■ Provided text ■

Anticipating litigation in contract design.

AuthorScott, Robert E.

INTRODUCTION

In recent years, spurred by theoretical developments in the economics of contract, scholars have focused attention on the problems of incomplete contracting: What prevents parties from writing complete contracts that achieve the dual objectives of efficient reliance and efficient trade? (1) Contract theorists have identified two primary reasons for why parties may agree to contracts that fail to provide for the optimal obligations in each contingency (or state of the world) that might materialize during the term of the contract. (2) First, the front-end transaction costs of anticipating all future states of the world, calculating the efficient outcome in each state, and providing specifically for low-probability states may exceed the resulting gains in contractual surplus. (3) Second, the back-end costs of enforcing contracts may exceed all gains, owing to the difficulty of observing and then verifying to a court private information known only to the parties. (4) Unfortunately, this focus on problems of incompleteness has led scholars to neglect a related, and equally important, question: How do parties manage the costs of creating and enforcing the incomplete contracts that they write ?

Despite its theoretical advances, therefore, the theory of incomplete contracts has yet to yield predictions that are borne out by the realities of commercial practice. This gap between theory and practice is due to a number of limitations in the literature. First, scholars often neglect to weigh contracting costs, at either the front or back end, against the incentive gains that they produce--what we refer to as the incentive bang for the contracting-cost buck.

Second, scholars tend to focus on either front-end or back-end obstacles to complete contracts and assume the absence of friction at the other end. (5) For example, theorists concerned about back-end verification or uncertainty costs assert that parties will tend to avoid vague contract terms such as "best efforts" or "commercial reasonableness." (6) Yet these provisions are commonplace in commercial contracting because they reduce front-end transaction costs. Indeed, the mix of precise and vague terms that characterize the typical commercial contract can be framed as the product of a tradeoff that the parties have made in investing in the front end or back end of the contracting process, based on their particular circumstances. By reaching the optimal combination of front-end and back-end costs, parties can minimize the aggregate contracting costs of achieving a particular gain in contractual incentives. Conversely, for any given expenditure of contracting costs, the parties can reach the highest possible incentive gains by optimizing the allocation of their investment between the front and back ends.

■ Provided data ■

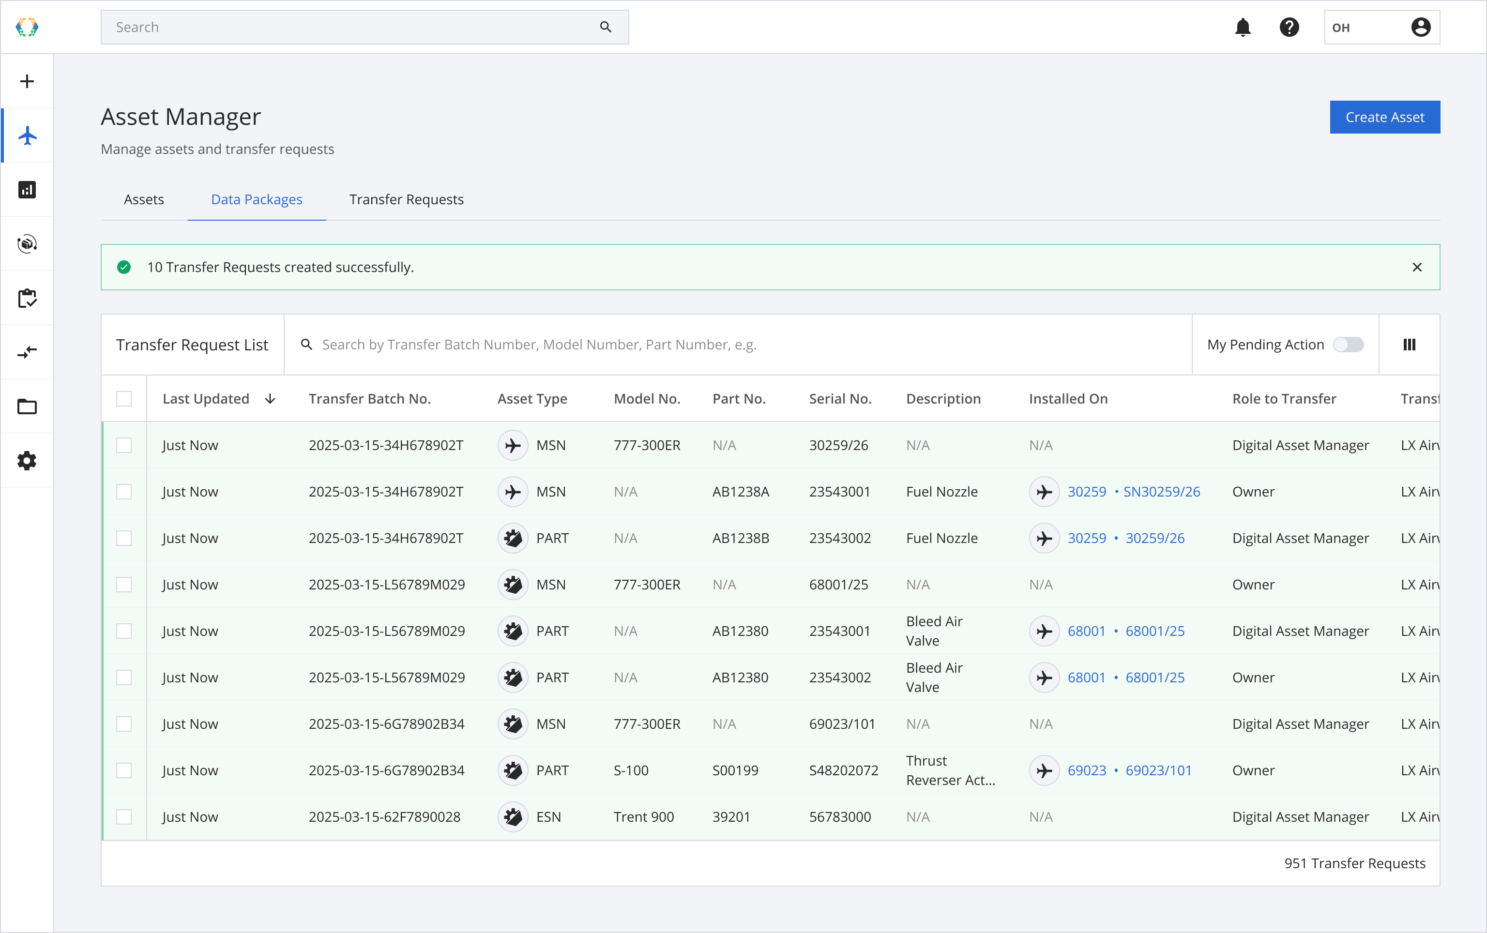Sort by Last Updated arrow

pyautogui.click(x=270, y=399)
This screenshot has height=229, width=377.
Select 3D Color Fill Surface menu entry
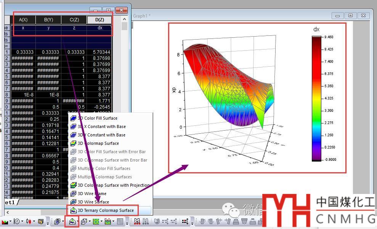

■ What is asked ■
- A) Reproduce the passage of the contract design text starting with "Despite its theoretical" and going on through "the contracting-cost buck.".
- B) According to the contract design text, what dual objectives would a complete contract achieve?

■ Answers to each task ■
- A)
Despite its theoretical advances, therefore, the theory of incomplete contracts has yet to yield predictions that are borne out by the realities of commercial practice. This gap between theory and practice is due to a number of limitations in the literature. First, scholars often neglect to weigh contracting costs, at either the front or back end, against the incentive gains that they produce--what we refer to as the incentive bang for the contracting-cost buck.

- B) Efficient reliance and efficient trade.